Foreign High Yielders
There are some interesting ADRs (American Depository Receipts) that trade on US exchanges that provide investors with numerous benefits: High Yields, Currency Hedging and Geographic Diversification. Let’s take a look at just one of these.
British American Tobacco (BTI) – This outfit, much like its American counterparts, provides a very high dividend yield (currently estimated at over 6%) because investors expect to be rewarded for the litigation risk that comes with this sector. A look at the historical dividend payouts shows that BTI pays out twice per year instead of the traditional 4 for US equities, and while the dividend amounts are somewhat volatile, the most recent payout in March 2011 was the biggest one on record, at $2.61 per share.
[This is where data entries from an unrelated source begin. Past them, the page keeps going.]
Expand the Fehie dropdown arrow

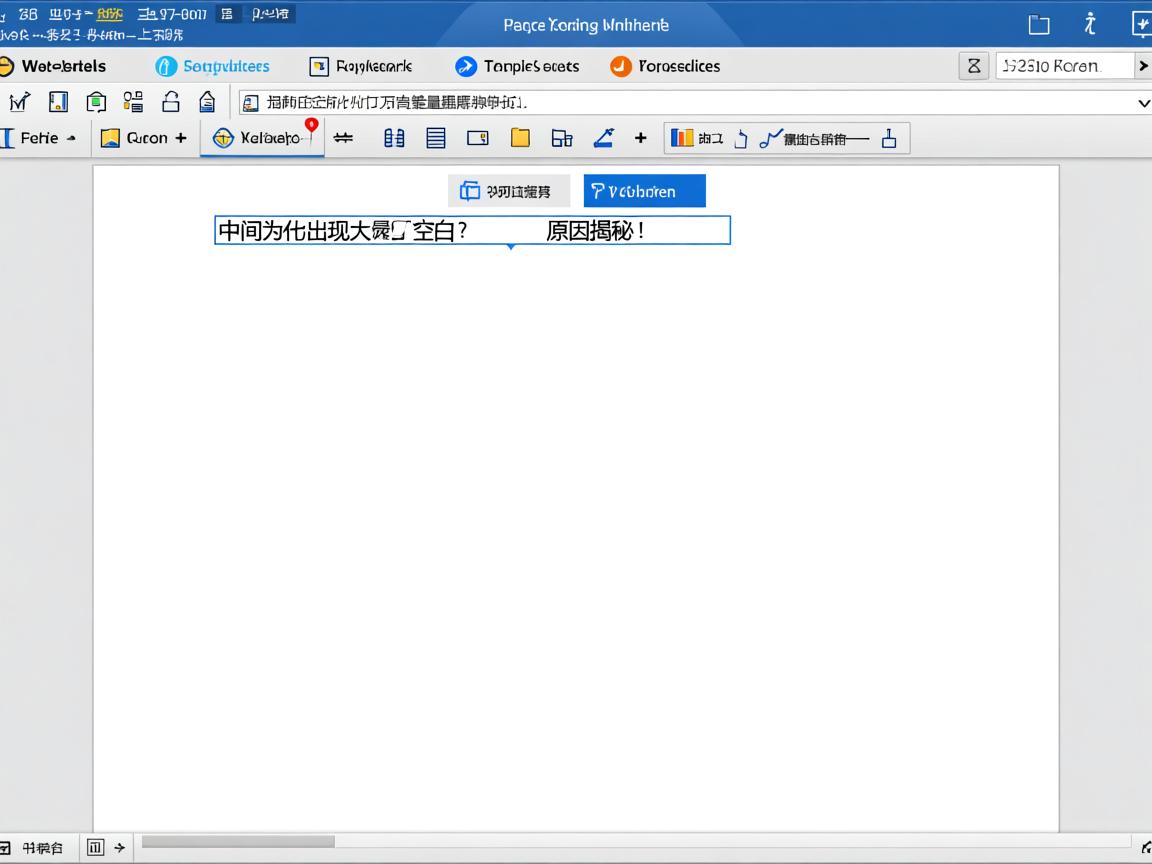[x=71, y=139]
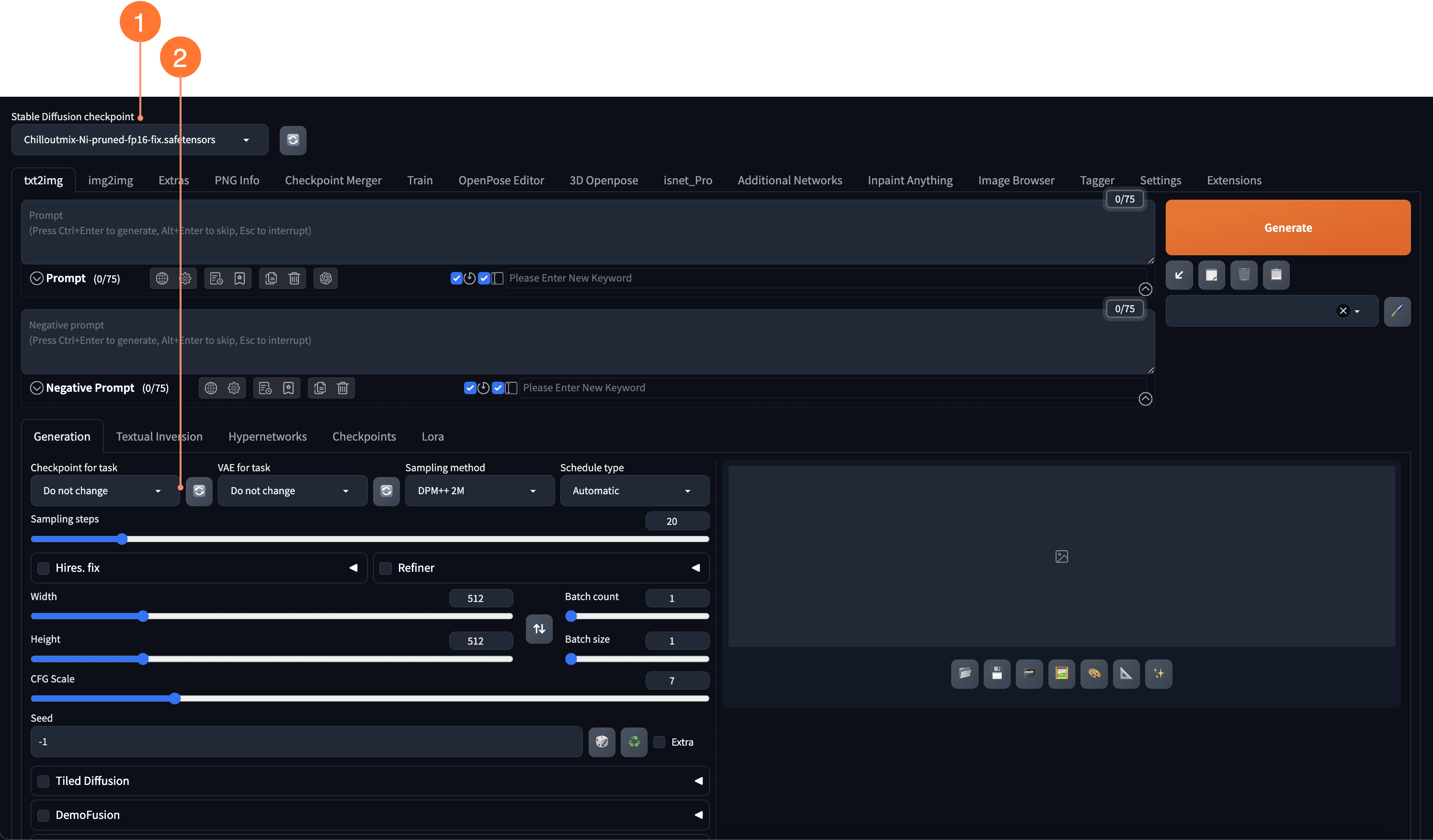Open the Lora tab

(432, 436)
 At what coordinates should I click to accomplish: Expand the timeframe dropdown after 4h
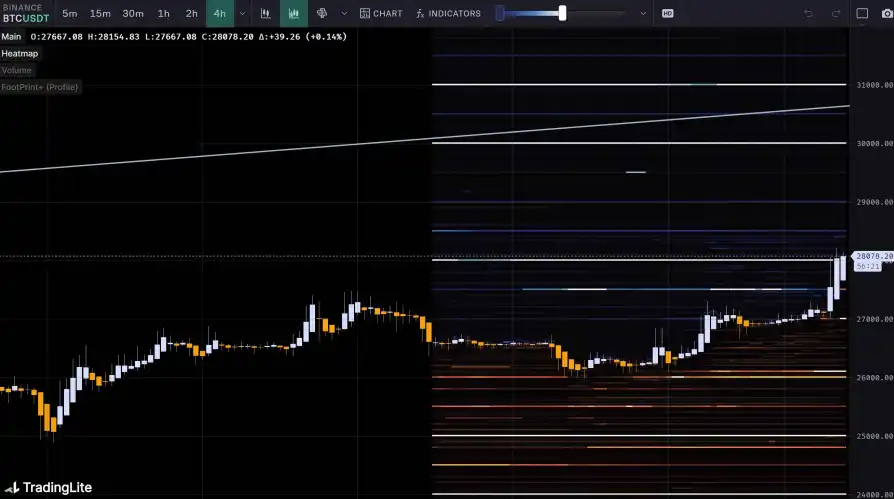(x=242, y=13)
That’s a positive trend, not to mention several years of no missed payments.
Aside from the high current yield, there are the other benefits cited above. If the US dollar declines further against other major currencies (note Britain is not on the Euro which is declining itself), then there’s some currency hedging in place there as BTI’s earnings are converted to US dollars down the road. Finally, there’s no reason to be 100% concentrated in the US, especially when the future is so uncertain with respect to regulation, taxes and overall malcontent over Wall Street, high unemployment and wage disparities.
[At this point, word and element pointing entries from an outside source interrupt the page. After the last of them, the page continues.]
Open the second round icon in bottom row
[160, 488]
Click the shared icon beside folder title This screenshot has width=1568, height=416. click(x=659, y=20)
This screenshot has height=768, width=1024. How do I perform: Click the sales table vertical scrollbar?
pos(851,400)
See further explanation and other tickers that fall into this category for High Yielding Foreign Stocks.
High Yield ETFs
There are numerous high yield ETFs worth a look, but we’ll look at one in particular: the SPDR S&P Dividend ETF (SDY).
SDY is one of the more prominent dividend ETFs in the space and seeks to replicate returns from the S&P High Yield Dividend Aristocrats index. With a current yield of 3.2% compared to just 1.7% for the S&P500 (SPY) as a whole, there’s an obvious benefit over the broad index. For perspective, 10 Year Treasuries are now yielding less than 3% as well. So, you get broad diversification of holdings, a steady payout and a higher yield than other traditional holdings. Year-to-date, SDY matches the performance of SPY identically, at a 2.3% gain on the share price alone.
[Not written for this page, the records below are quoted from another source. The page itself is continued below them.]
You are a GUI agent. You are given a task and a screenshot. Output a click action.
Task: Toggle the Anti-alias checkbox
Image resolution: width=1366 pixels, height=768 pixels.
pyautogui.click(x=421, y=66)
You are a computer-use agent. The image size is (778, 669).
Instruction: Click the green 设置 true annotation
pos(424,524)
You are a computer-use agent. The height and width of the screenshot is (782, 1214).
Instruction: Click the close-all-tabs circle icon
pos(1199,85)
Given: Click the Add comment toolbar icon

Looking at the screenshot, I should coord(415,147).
Persistent Dividend Payers
For investors seeking to “beat the street” and not leave returns to chance and broad market trends, there’s the option of picking individual stocks that are likely to return a mix of high yields and capital appreciation exceeding a broad market index or ETF. In selecting one of the two key dividend strategy approaches, we’ll look at a stock that is persistently increasing its dividend year after year: Piedmont Natural Gas Company, Inc. (PNY).
PNY has increased its dividend payout for over 30 years consistently. While the current yield may not seem overly high at 4%, it’s the steady increases in dividend payouts that investors have come to expect which drives the share prices up annually, keeping the payout in lockstep to maintain a steady yield. Over the past 5 years, PNY has beaten the S&P500 with a gain of 25% versus a flat SPY return over the same period (excluding the higher dividend yield to boot). While natural gas may not be your cup of tea given the energy complex in the US, there are other stocks that follow this trend as well just to get you thinking.
This is by no means a comprehensive list of all high yield investments available to investors, but it at gives a glimpse into the numerous options available outside the traditional “safe” means of investing – which aren’t really that safe when considering the gradual loss of value in real dollars over time.
Disclosure: No position in any investments covered in this article.